Formel 1: News | 27.11.2007
Zauberwort KERS
Während das Motorenreglement an sich für zehn Jahre eingefroren wird, soll die Energierückgewinnung schon bald in den F1-Sport einziehen.
Eigentlich sollte man meinen, dass in der Königsklasse des Motorsports die Motoren der am meisten weiterentwickelte Bereich sind, doch dem ist keineswegs so - im Gegenteil: Die FIA hat beschlossen, die Motorenhomologierung auf die nächste Stufe anzuheben und die Entwicklung für die nächsten zehn Jahre einzufrieren.
Hintergedanke dieses Beschlusses ist es einerseits, die Kosten weiter einzudämmen, gleichzeitig aber auch die in der Formel 1 engagierten Automobilhersteller dazu zu bewegen, ihre Prioritäten zu verschieben. Künftig sollen BMW, Mercedes und Co. nämlich nicht mehr ganze Arbeitsgruppen dafür abstellen, die Einlasspumpe zu modifizieren, sondern sie werden dazu ermutigt, ihre Ressourcen für die Entwicklung neuer Technologien zu bündeln, die auch für die Straßenproduktion relevant sind.
Das Zauberwort heißt in diesem Zusammenhang KERS: Kinetic Energy Recovery System (zu Deutsch: System zur Rückgewinnung von kinetischer Energie). Bei KERS handelt es sich im Wesentlichen um ein Konzept zur Rückgewinnung von Energie, die ansonsten nicht mehr genutzt werden würde - etwa die Abwärme der Bremsen oder des Auspuffsystems. Diese Energie wird durch KERS umgewandelt und gespeichert und kann vom Cockpit aus abgerufen werden.
Dies sieht im Motorsport so aus, dass der Fahrer via Knopfdruck für einen kurzen Zeitraum mehr Leistung freisetzen kann, indem die KERS-Batterie geleert wird. Anschließend wird sie beim nächsten Bremsvorgang wieder aufgeladen. In der Serienproduktion macht indes eine stufenlose Abgabe der KERS-Energie mehr Sinn, weil so der Verbrauch gesenkt werden kann. Eine kurzfristig erhöhte Leistung spielt auf der Straße ja keine Rolle.

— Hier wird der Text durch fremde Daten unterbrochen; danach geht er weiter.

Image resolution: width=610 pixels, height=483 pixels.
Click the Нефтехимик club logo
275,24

"In fünf Jahren oder so..."
"Die Autohersteller", erklärt FIA-Berater Tony Purnell, "arbeiten bereits daran, emissionsarme Motoren zu entwickeln, aber dazu können die Entwicklungsprogramme in der Formel 1 wenig beitragen. In fünf Jahren oder so wird sich die Aufmerksamkeit daher mehr auf Systeme wie die Energierückgewinnung richten. Durch das Öffnen dieses Bereichs kann die Formel 1 in Bezug auf diese wichtige Facette der Autotechnologie einen echten Unterschied machen."
Die zehnjährige Homologierungsphase sei also ein richtiger Schritt gewesen, schließlich haben die Automobilhersteller nun viele Mitarbeiter, die an akutem Beschäftigungsmangel leiden: "Einige Hersteller hatten Projektgruppen, in denen viel Geld für die Weiterentwicklung von Wasserpumpen, Auspuffrohren, Einlasskrümmern und anderen Dingen, die man verändern durfte, ausgegeben wurde", so Purnell. Logische Konsequenz: Die Homologierung muss weiter forciert werden.

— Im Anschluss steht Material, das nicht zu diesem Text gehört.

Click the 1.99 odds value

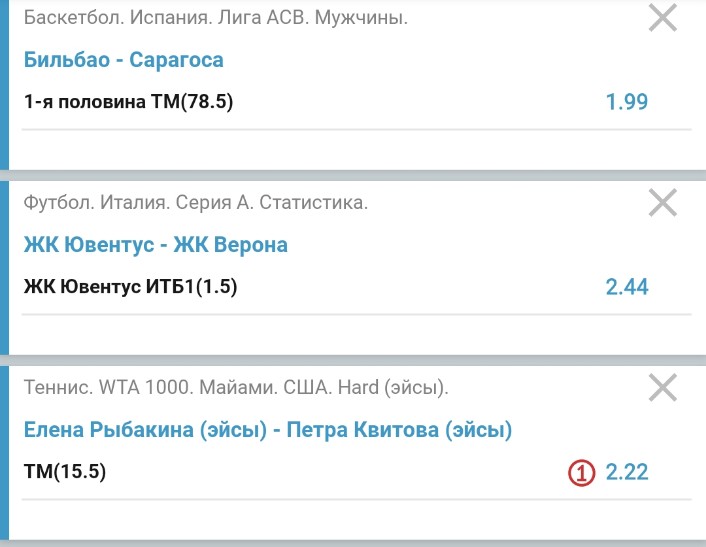(627, 102)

Offenes Reglement in punkto KERS
"KERS ist etwas, was das Publikum relativ einfach verstehen kann", gibt Purnell zu Protokoll. "Die technische Herausforderung ist gigantisch und es wird diesbezüglich nur sehr geringfügige Auflagen geben. Das ist ein großer Unterschied zu den gegenwärtigen Motoren- oder Chassisregeln, die mit massiven Auflagen verbunden sind. Dieses Projekt wird mit der freieste Entwicklungsbereich sein, den die Formel 1 in den vergangenen 15 Jahren gesehen hat."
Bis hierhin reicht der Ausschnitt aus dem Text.